A lot depends on what we think the vehicles of lying are. Individual, noncompound statements? If yes, "I am defending myself" from your example is not a lie.

Peter,

The conditions under which one deserves to know the truth are very context sensitive. Sometimes they're clear (e.g., the Nazi case), sometimes they aren’t. But I take it that there's always an objective fact of the matter, even if at times hard to discern. Having said that, the more virtuous of a person you are (i.e., the more sensitive you are to what is right and wrong), the better you will be at discerning when someone doesn’t deserve to know the truth.

I should add that the contexts in which S doesn’t deserve to know the truth are always restricted to not knowing the truth about some topic x. So if S doesn’t deserve to know the truth about x, S has done something to morally disqualify himself from the conversation about x, not necessarily the conversation about y. For example, if the Nazi at your door asks what time it is for no other reason than to know what time it is, and you intentionally give him the wrong time, you have lied to him.

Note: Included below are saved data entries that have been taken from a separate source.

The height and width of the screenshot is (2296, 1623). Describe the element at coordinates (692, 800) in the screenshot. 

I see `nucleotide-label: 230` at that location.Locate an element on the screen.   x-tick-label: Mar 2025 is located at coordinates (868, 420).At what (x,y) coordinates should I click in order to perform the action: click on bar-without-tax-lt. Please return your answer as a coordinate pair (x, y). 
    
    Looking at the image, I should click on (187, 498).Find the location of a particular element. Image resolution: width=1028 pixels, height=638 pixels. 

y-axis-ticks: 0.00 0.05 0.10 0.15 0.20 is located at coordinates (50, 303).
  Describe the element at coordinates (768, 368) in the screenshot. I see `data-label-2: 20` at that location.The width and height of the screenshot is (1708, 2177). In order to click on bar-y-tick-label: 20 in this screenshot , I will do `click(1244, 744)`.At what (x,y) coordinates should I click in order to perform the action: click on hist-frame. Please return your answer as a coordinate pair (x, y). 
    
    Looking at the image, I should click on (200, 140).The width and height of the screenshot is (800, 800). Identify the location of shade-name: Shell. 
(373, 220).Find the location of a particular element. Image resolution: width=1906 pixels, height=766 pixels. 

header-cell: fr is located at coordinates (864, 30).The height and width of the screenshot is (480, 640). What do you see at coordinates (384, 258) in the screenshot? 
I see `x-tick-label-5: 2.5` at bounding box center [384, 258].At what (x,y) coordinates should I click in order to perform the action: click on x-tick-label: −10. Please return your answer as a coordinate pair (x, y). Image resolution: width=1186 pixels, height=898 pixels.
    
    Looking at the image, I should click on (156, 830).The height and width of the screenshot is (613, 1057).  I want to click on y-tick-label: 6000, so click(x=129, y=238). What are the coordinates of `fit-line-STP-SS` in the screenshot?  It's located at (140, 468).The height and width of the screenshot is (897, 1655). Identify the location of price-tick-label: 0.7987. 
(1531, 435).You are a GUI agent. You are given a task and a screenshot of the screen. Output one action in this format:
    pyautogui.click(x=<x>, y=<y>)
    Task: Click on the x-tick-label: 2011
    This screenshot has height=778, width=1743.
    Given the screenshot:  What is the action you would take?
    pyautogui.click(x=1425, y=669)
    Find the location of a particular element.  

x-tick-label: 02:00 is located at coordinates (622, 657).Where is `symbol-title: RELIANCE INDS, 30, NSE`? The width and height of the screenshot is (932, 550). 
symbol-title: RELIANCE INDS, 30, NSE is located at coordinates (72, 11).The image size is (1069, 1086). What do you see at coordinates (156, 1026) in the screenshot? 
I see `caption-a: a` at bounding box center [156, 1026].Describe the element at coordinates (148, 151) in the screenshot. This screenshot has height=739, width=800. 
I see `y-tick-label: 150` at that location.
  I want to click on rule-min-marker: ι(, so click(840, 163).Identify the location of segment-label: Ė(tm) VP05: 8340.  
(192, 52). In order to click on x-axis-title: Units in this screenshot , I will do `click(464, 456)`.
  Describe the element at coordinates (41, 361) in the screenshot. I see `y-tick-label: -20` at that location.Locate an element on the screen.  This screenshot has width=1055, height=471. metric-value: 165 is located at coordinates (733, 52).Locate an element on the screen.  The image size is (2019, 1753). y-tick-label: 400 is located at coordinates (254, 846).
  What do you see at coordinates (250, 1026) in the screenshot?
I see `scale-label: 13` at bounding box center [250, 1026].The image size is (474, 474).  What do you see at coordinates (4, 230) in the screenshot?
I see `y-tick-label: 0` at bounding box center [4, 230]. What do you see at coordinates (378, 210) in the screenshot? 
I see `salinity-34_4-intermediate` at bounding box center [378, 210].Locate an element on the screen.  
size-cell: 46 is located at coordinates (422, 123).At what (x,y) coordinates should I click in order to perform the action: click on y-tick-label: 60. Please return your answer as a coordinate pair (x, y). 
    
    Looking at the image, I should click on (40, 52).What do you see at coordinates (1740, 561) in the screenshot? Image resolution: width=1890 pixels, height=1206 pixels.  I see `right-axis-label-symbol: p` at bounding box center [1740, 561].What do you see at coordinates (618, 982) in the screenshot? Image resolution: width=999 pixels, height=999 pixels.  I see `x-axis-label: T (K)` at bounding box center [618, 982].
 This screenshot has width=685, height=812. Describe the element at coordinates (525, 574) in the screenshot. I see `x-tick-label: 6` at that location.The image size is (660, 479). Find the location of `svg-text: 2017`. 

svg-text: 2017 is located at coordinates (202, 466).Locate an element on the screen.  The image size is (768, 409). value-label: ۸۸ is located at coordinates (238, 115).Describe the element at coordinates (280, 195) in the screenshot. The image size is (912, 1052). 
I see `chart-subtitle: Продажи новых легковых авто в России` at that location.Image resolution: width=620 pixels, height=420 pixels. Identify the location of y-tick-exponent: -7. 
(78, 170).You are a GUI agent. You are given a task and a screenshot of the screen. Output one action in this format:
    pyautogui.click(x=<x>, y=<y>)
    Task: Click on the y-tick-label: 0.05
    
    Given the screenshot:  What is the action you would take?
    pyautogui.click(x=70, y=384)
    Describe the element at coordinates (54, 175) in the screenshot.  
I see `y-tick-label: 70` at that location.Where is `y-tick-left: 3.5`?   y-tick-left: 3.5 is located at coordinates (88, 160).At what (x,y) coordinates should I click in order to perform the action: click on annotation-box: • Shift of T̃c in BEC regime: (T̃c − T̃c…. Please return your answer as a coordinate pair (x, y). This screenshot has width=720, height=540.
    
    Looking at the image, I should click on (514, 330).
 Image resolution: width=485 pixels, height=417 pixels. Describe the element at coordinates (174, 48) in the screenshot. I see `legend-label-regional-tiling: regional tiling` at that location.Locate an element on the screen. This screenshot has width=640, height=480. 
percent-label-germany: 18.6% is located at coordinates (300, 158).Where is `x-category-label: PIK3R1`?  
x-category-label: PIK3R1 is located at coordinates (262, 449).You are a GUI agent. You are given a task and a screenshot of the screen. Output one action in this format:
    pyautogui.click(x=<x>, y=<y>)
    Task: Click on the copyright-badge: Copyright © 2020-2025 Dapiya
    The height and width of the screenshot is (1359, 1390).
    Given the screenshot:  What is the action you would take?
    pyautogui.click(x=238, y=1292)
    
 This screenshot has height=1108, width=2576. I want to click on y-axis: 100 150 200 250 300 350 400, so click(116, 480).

In that situation, the Nazi has morally disqualified himself from the conversation about the whereabouts of Jews, not the conversation about what time it is.

Your point about the “knowing the truth” proviso is a good one, and the suggested modification can be accepted. But I don’t see how this collapses into the Davidsonian view, because there are plenty of cases where one misrepresents what one believes to be true with the intention to deceive that don’t count as lies. I took this to be illustrated by the Terrorist and Nazi cases.

Self-deception is interesting. I thought for a while about whether there could be cases of self-deception the cause problems for Bill’s view, but didn’t think about them with respect to my (tentatively) own. Maybe the thing to say is this. On my proposal, built into the concept of a lie is wrongful intentional deception. But the very act of intentionally trying to lie to yourself counts as a wrongdoing, and so, by the time you succeed, you have already in effect relinquished your own right to know the truth.

The question of whether two morally rotten people can lie to each other is prima facie problematic for the proposal. I don’t know quite what to say here. I’ll have to think more about this one. For now, here’s a more careful way of stating the proposal:

S lies to S* iff (i) S makes a statement p with the intention to deceive S* and (ii) S* deserves to know what S takes to be the truth that p is intended to conceal.